Member of the Florida House of Representatives from Lee County
- In office 1965–1966

Member of the Florida House of Representatives from Charlotte–Collier–Glades–Hendry–Lee
- In office 1966–1967

Member of the Florida House of Representatives from the 112th district
- In office 1967–1972
- Preceded by: District established
- Succeeded by: Marshall Harris

Member of the Florida House of Representatives from the 90th district
- In office 1972–1974
- Preceded by: Maxine E. Baker
- Succeeded by: Franklin B. Mann

Personal details
- Born: November 15, 1924 Fort Myers, Florida, U.S.
- Died: February 23, 2008 (aged 83)
- Party: Democratic
- Alma mater: University of Florida

= M. T. Randell =

American politician (1924 - 2008)

M. T. Randell (November 15, 1924 – February 23, 2008) was an American politician. He served as a Democratic member for the 90th and 112th district of the Florida House of Representatives.

== Life and career ==
Randell was born in Fort Myers, Florida. He attended the University of Florida.
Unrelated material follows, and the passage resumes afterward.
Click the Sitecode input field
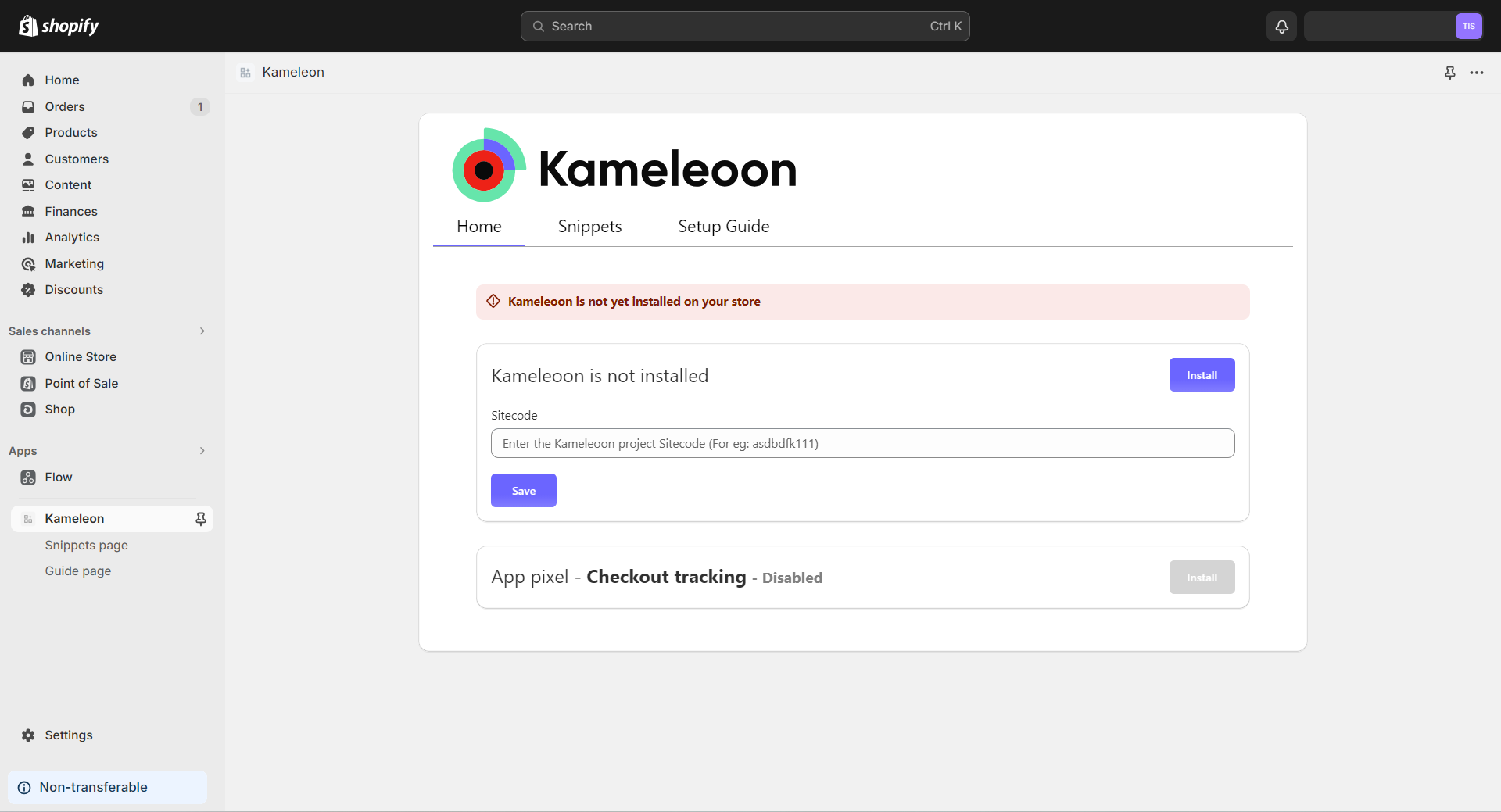The width and height of the screenshot is (1501, 812). tap(862, 443)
In 1965, Randell was elected to the Florida House of Representatives. In 1967, he was elected as the first representative for the newly established 112th district. He served until 1972, when he was succeeded by Marshall Harris. In the same year, he was elected to represent the 90th district, succeeding Maxine E. Baker. He served until 1974, when he was succeeded by Franklin B. Mann.

Randell died on February 23, 2008, at the age of 83.